There are AI skeptics would say that job losses are not far behind, but this constricted view of the world overlooks the human capability to do more things and develop our capabilities along with technology. Through history, as technologies have developed, our capability to do more with the time we have achieved through improved efficiency has grown with it. This would continue in the AI future, thus opening up new heights of achievement that would have seemed impossible just a few years back.

 

How will AI effect the tax and accounting profession?
The key trends for AI in tax

So you must be wondering about how AI or artificial intelligence is going to affect you and your company? Jordan Kleinsmith, who is the Product Innovation Lead for tax and accounting professionals at Thomson Reuters, says that the key AI trends for tax and accounting can be categorised into two main areas; one, assisting the workforce to do their existing tasks more efficiently and aiding them to discover new services they can offer to their clients. AI-enabled programs help the professionals to process more number of returns in lesser time because it can help in answering various questions on complex topics much faster. When the professionals would have this spare time to spend with their clients along with AI, then they can find newer ways to serve their clients, which can help in maximizing both the company’s top and bottom line.


What would AI look like in my routine work?

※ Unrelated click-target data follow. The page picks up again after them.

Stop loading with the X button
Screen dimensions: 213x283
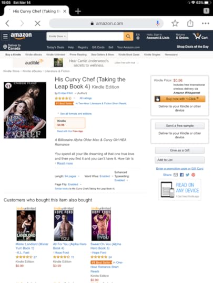(x=37, y=23)
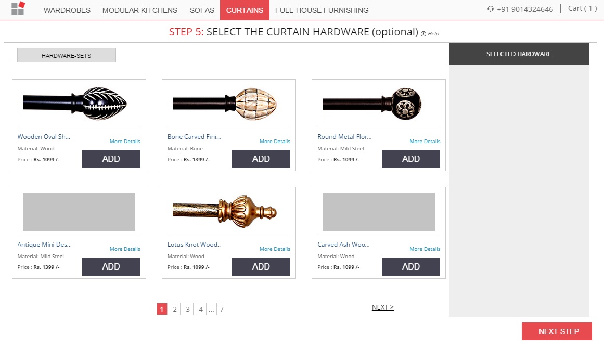The height and width of the screenshot is (346, 604).
Task: Jump to page 7 of results
Action: click(x=222, y=310)
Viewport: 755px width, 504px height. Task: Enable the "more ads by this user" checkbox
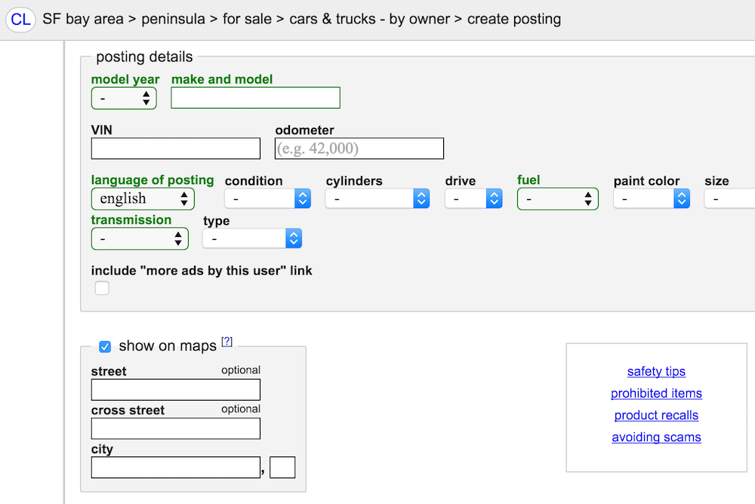pos(102,288)
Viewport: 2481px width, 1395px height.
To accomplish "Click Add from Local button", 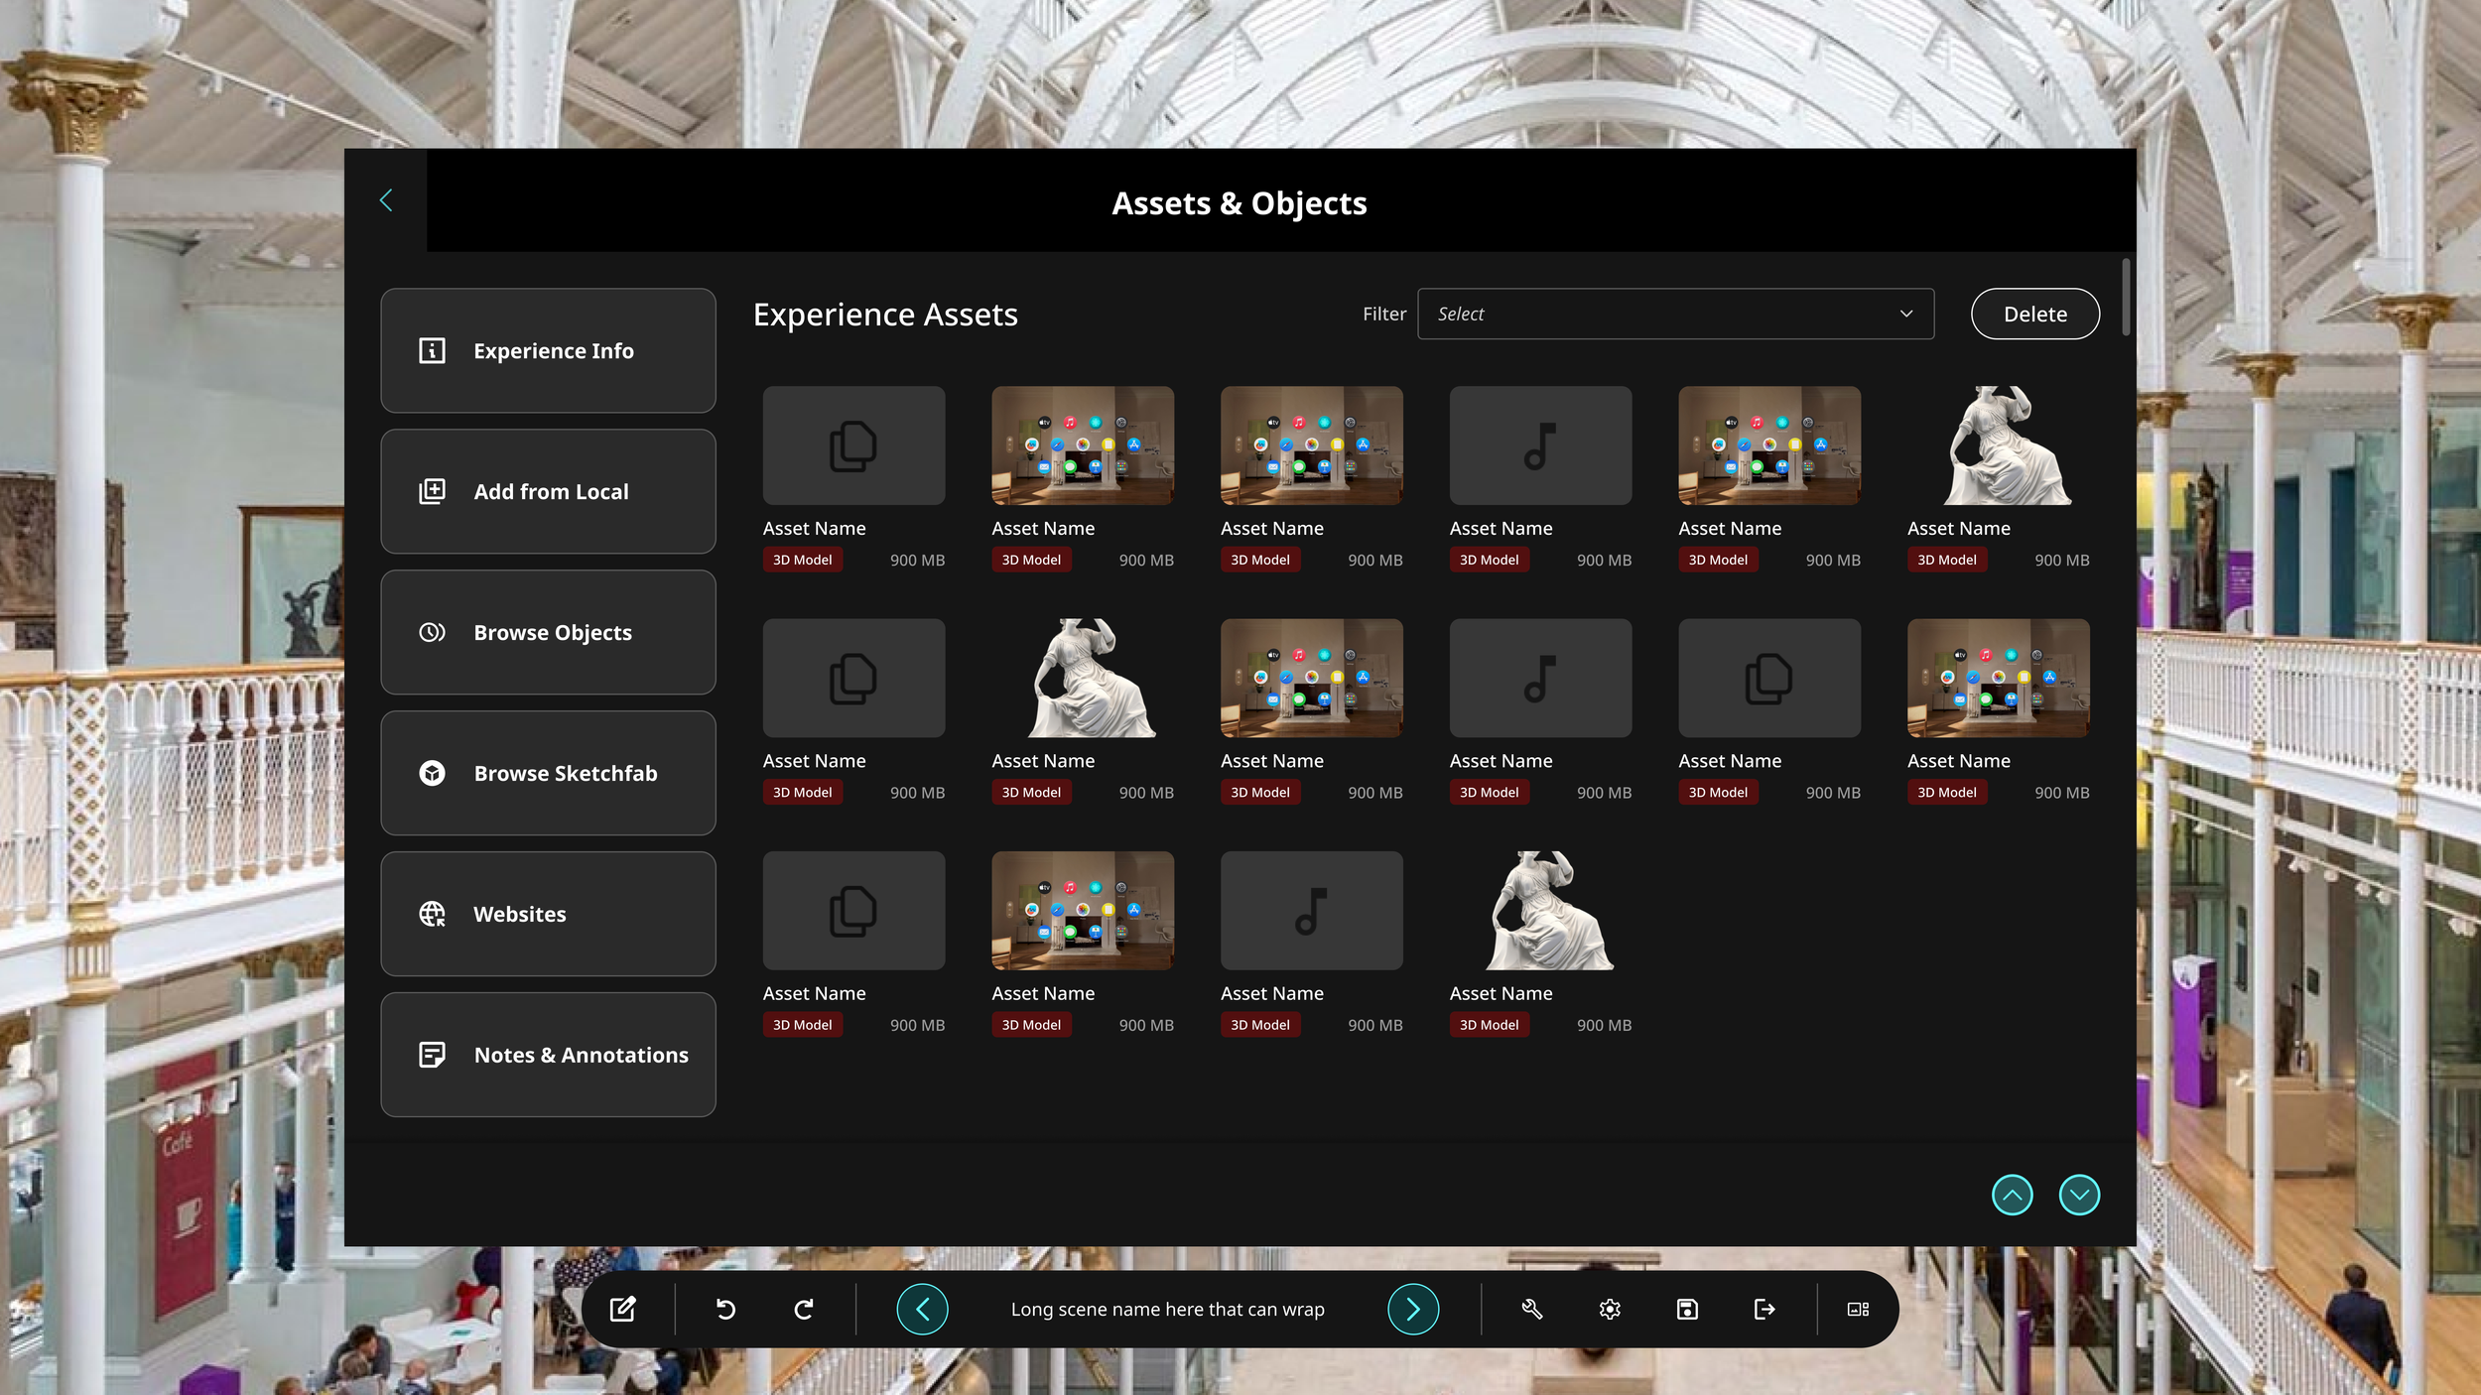I will [548, 491].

The most common impact of AI in the tax and accounting sector is in the area of research. The Tax Cuts and Jobs Act (TCJA) introduced almost 3,000 new pages only to the federal tax code, which doesn’t include that of the individual states. Assuming that a CPA would understand each characteristic of all of those changes, particularly those with clients located in multiple states, would be impractical. Rather, we can facilitate the workforce to find the solutions they are looking for in a much simpler way. Instead of typing in keywords and scrutinising through the information, the employees can just type their question in English, like you do in the Google search engine. This kind of feature would help to create a user-friendly system, which is what AI does. These things enable the right solutions to be found in much lesser time, and your company doesn’t need to be anxious about the information’s reliability as it’s coming from the best and trusted sources.

However, if AI is to be more extensively used by tax and accounting companies, then it has to become more and more accessible. When it was introduced, only big firms that had in-house capabilities worked with AI. But today, as more software is easily available for purchase such as Thomson Reuters Checkpoint Edge, many smaller organisations can also try this technology and the overall industry could take advantage from the increase in quality.


How does AI work and how is it different than other technologies?

One of the key features that makes AI different is the user’s capability to participate in a more natural dialogue with this technology. Rather than engaging in a continuous back and forth search process, AI utilises predictive search to help in getting to the exact question you are asking and accordingly put the best sources on top of the search, so that you could get the required information in much lesser time. This technology is also capable of suggesting concept markers of various topics that the searcher might also be interested in learning, and which could eliminate the need of another separate search in most of the situations.